Timur was an adventurer who conquered Turkistan and northern Persia and proclaimed the city of Samarqand as his capital. When he had well established his position, he conquered the rest of Persia and a part of Russia and Siberia. Wherever he went he brought massacre and destruction with him. In the city of Isfahan (Persia) he ordered the building of a pyramid of 70,000 human skulls that his army had beheaded.
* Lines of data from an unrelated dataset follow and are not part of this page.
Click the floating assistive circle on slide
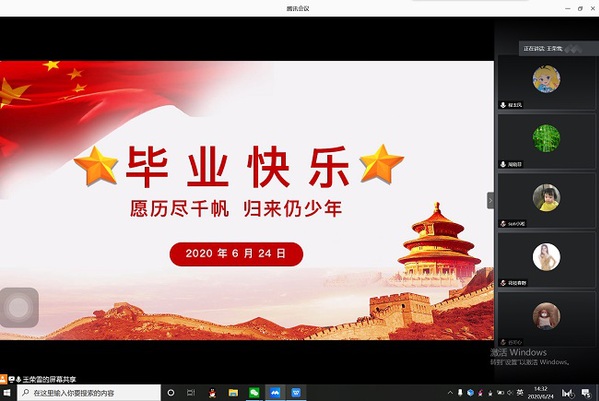This screenshot has width=599, height=401. tap(19, 307)
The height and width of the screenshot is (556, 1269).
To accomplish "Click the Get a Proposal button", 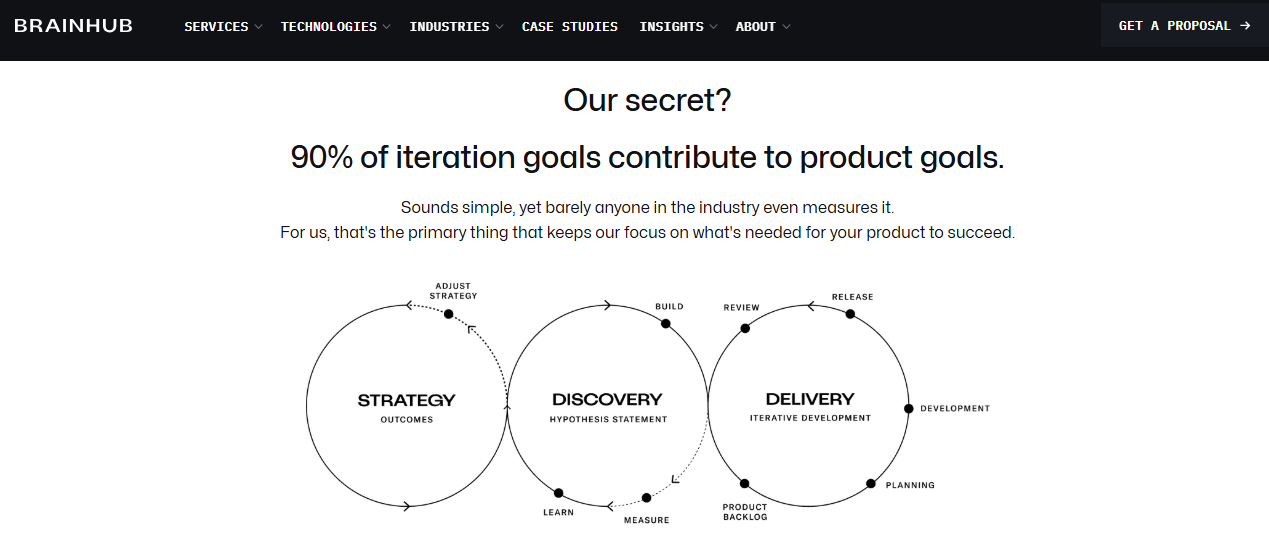I will (x=1184, y=26).
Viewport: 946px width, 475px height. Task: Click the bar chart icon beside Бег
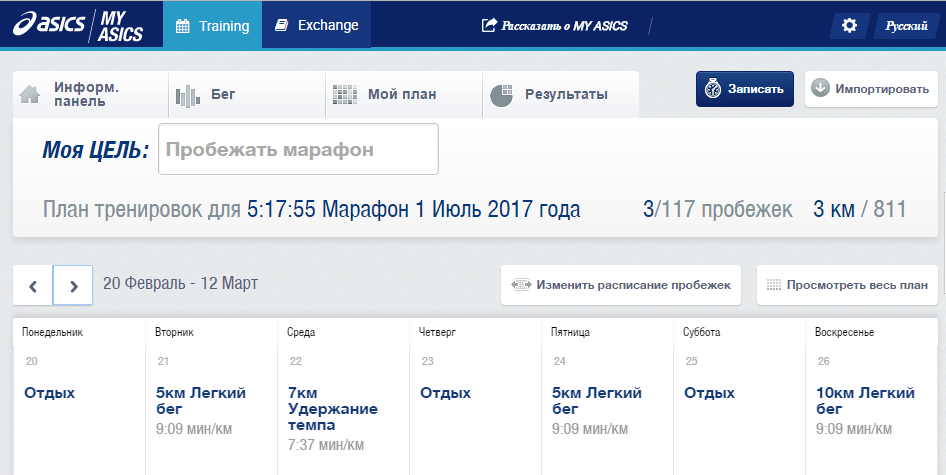[188, 95]
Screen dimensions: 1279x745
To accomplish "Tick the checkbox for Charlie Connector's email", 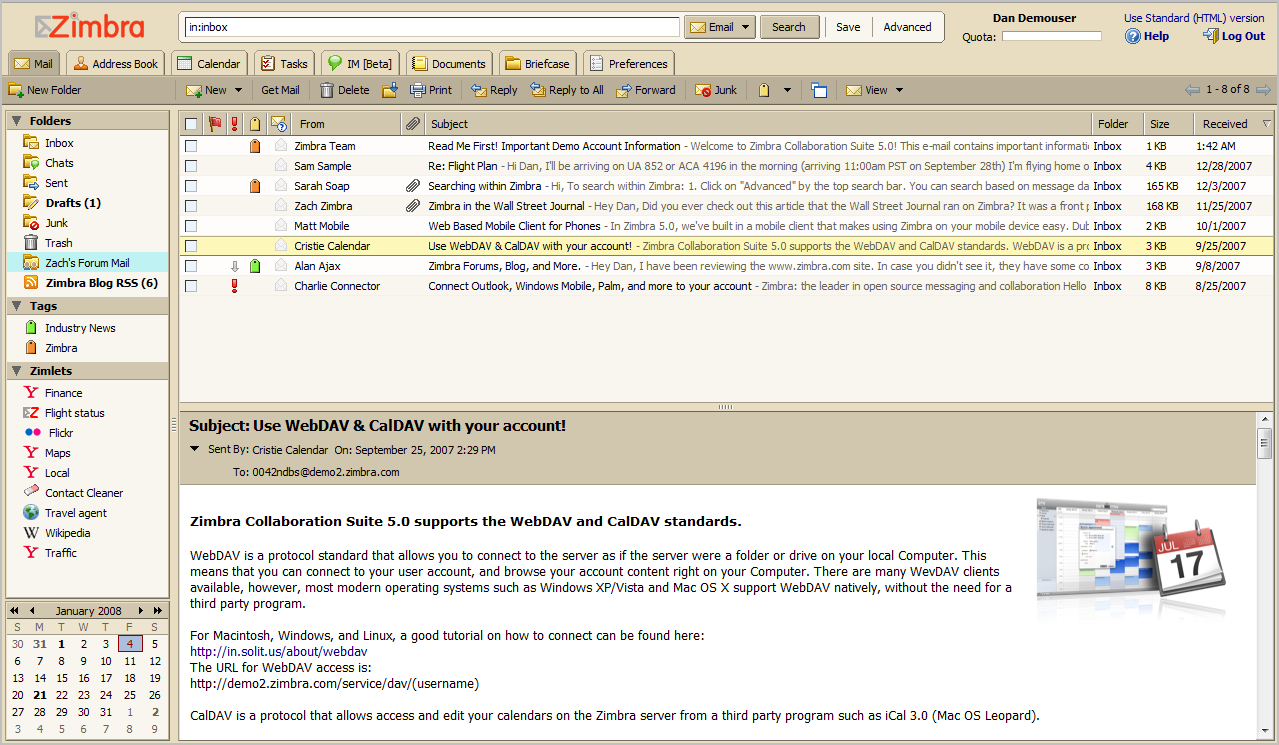I will point(189,285).
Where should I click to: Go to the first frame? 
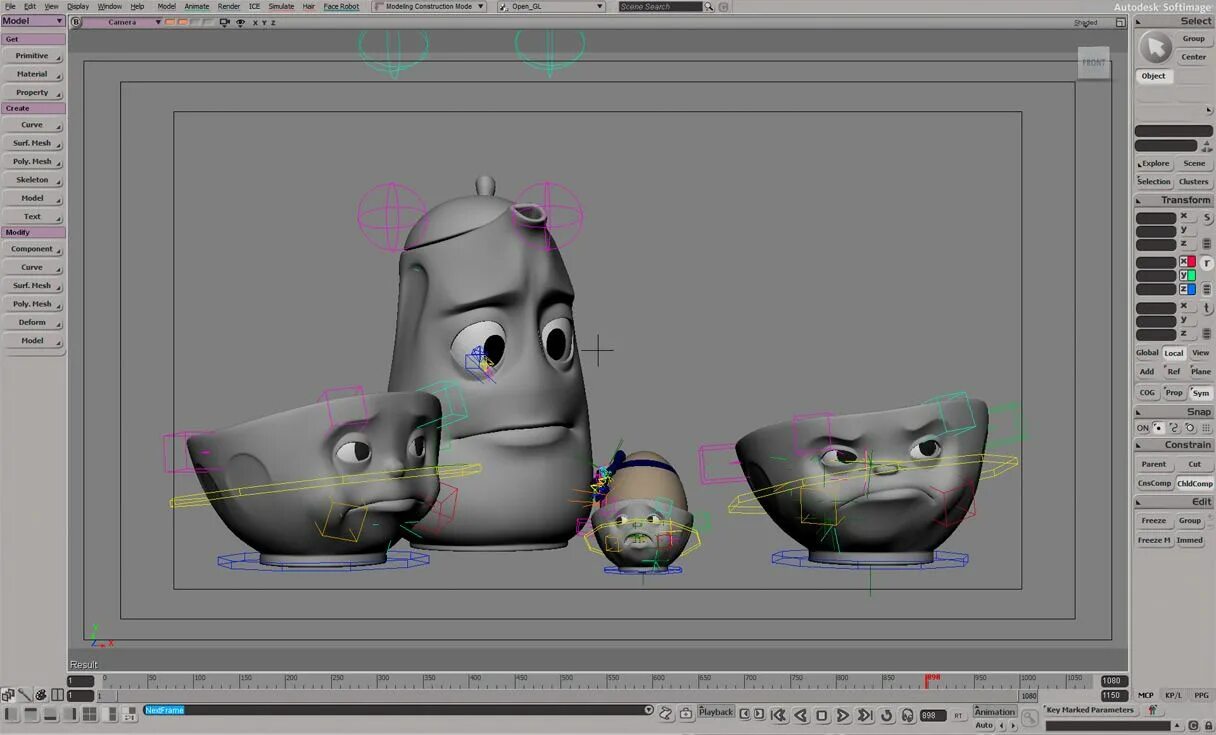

In 1400 he came to Armenia and Asia Minor and killed everything and everyone in his path, plundering at will. After conquering Sivas he murdered every defender in the city, regardless of whether they were Turks or Armenians, and buried the soldiers of the garrison alive. He had all the small children gathered together and trampled them with horses. In Van, Timur forced the soldiers of the garrison to jump off the walls and towers. Then the Ottoman Sultan Bayazid hurried to face him. The battle took place in 1402 at Angora and ended with the defeat of the Ottoman Turks. Bayazid, who had been captured, was by order of Timur put in a metal cage and drawn after his army, soon Bayazid, to avoid the humiliation, committed suicide



Timur and his Mongol riders conquered Izmir, Brousse and Nicèe but did not manage to cross the Dardanelles in order to attack Byzantine. Timur conquered Central Asia, but died from an illness in 1405 and was never able to realize his plans for bloodbaths in China and the Near East.
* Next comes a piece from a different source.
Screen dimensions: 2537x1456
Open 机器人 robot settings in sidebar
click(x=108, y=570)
Armenia was exposed to these ebbs and flows of Turanian invasions and from the 12th century to the 14th century the country was at the mercy of the Turanians, whether it be Seljuk or Mongol. During the 12th century the country was in the hands of the Turanians who ruled over Armenia, northern Mesopotamia and north-western Persia. The Seljuk Turks had appointed a Kurdish Emir, cousin to Sultan Saladin, with the title Shah-i-Armen (king of Armenia), to rule of Armenia. From 1240 onwards, Armenia was in the Mongols, but new Turanian tribes who moved towards West Asia passed constantly through the country.

Finally, during the 14th century, after the death of Timur, Armenia fell into Turkmen hands. These were another Turanian people and came from Central Asia and settled down in Armenia, Persia and northern Mesopotamia. Their two important tribes were called Gharaghoyounlou and Agrighoyounlou and their centre of power was in Diyarbakir.

These continuous invasions, plundering and shifting of power amongst the Turanians caused extensive damage to Armenia, and frayed the thread of Armenian destiny. All the progress made during the Bagratouni dynasty was undone through the massacring of its population and the plundering of its riches, and left Armenia in a state of paralysis for several centuries.